Medios y telecomunicaciones concentran el 80 % de las sanciones
El mayor volumen de sanciones económicas, superior a 1.030 millones de euros, se debió al tratamiento de datos personales sin una base jurídica suficiente. Los sectores de medios de comunicación, telecomunicaciones y radiodifusión fueron responsables de más del 80 % del total sancionado, lo que sitúa a estas actividades en el centro de la vigilancia regulatoria.
TikTok recibió la multa más elevada del año en su sector, con 530 millones de euros. Al dividirse entre los usuarios afectados, la sanción resultó en apenas 2,64 euros por persona. Google acumuló sanciones de 200 y 125 millones de euros, mientras que SHEIN fue multada con 150 millones de euros.

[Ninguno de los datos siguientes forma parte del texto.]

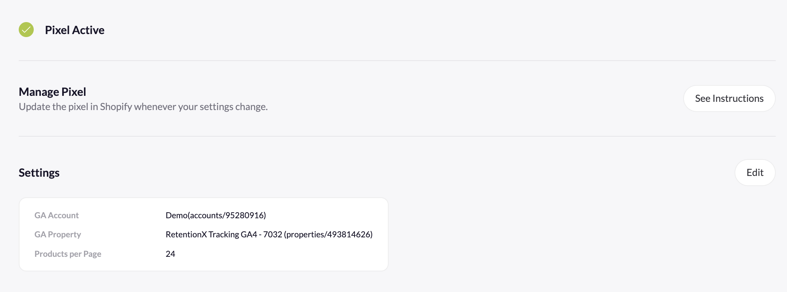Click the accounts/95280916 ID text
787x292 pixels.
click(x=227, y=215)
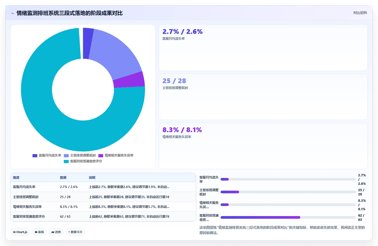
Task: Open the 8.3% / 8.1% data card
Action: coord(263,146)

Falta de seguridad y aumento de ciberataques
La infracción más común en 2025 fue la adopción de medidas técnicas y organizativas insuficientes para proteger la información. Las sanciones por falta de seguridad aumentaron de 69 casos en 2024 a 97 en 2025, lo que evidencia una tendencia al alza en los riesgos asociados a la protección de datos.

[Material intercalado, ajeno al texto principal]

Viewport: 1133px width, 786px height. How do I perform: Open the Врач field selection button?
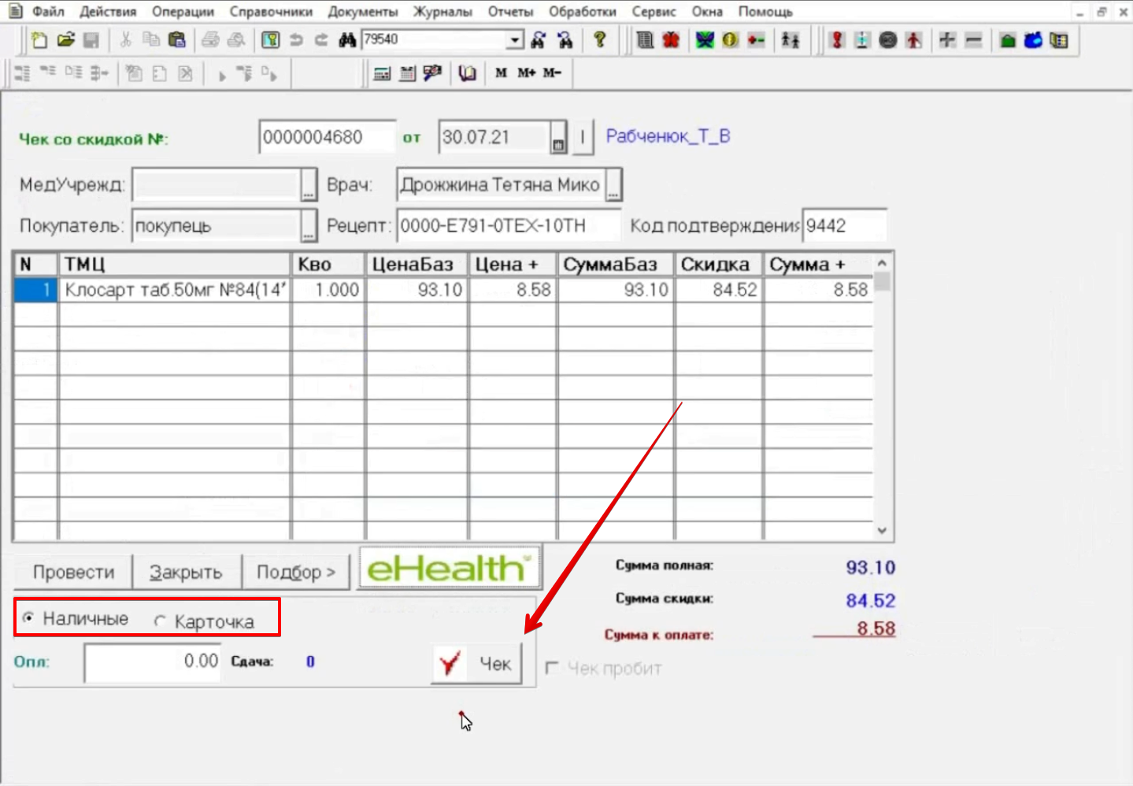[x=614, y=186]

El sector industrial y comercial fue el más afectado por sanciones relacionadas con ciberataques, filtraciones masivas o accesos no autorizados a bases de datos. Le siguieron los ámbitos de finanzas, seguros, consultoría y sanidad, donde las consecuencias de una brecha de seguridad pueden ser especialmente graves.
Impacto global y nuevos riesgos tecnológicos
Desde 2004, se han registrado más de 3.200 millones de filtraciones de datos en todo el mundo. Este contexto de exposición creciente se ve agravado por la evolución de las técnicas empleadas por los ciberdelincuentes.
"Cada permiso aceptado sin leer, cada dato compartido sin necesidad, contribuye a abaratar todavía más nuestra privacidad" - Tomas Stamulis, director de seguridad de Surfshark
El auge de la inteligencia artificial ha añadido una nueva capa de riesgo. Los ciberdelincuentes utilizan estas herramientas para automatizar y perfeccionar ataques, lo que dificulta la protección de la información personal y empresarial.
"El auge de la inteligencia artificial añade una nueva capa de riesgo" - Tomas Stamulis
En algunos casos, la sanción por usuario afectado fue de apenas dos euros y medio. La presión regulatoria y la sofisticación de los ataques obligan a las empresas y organismos a reforzar sus sistemas de protección ante un escenario de amenazas en constante evolución.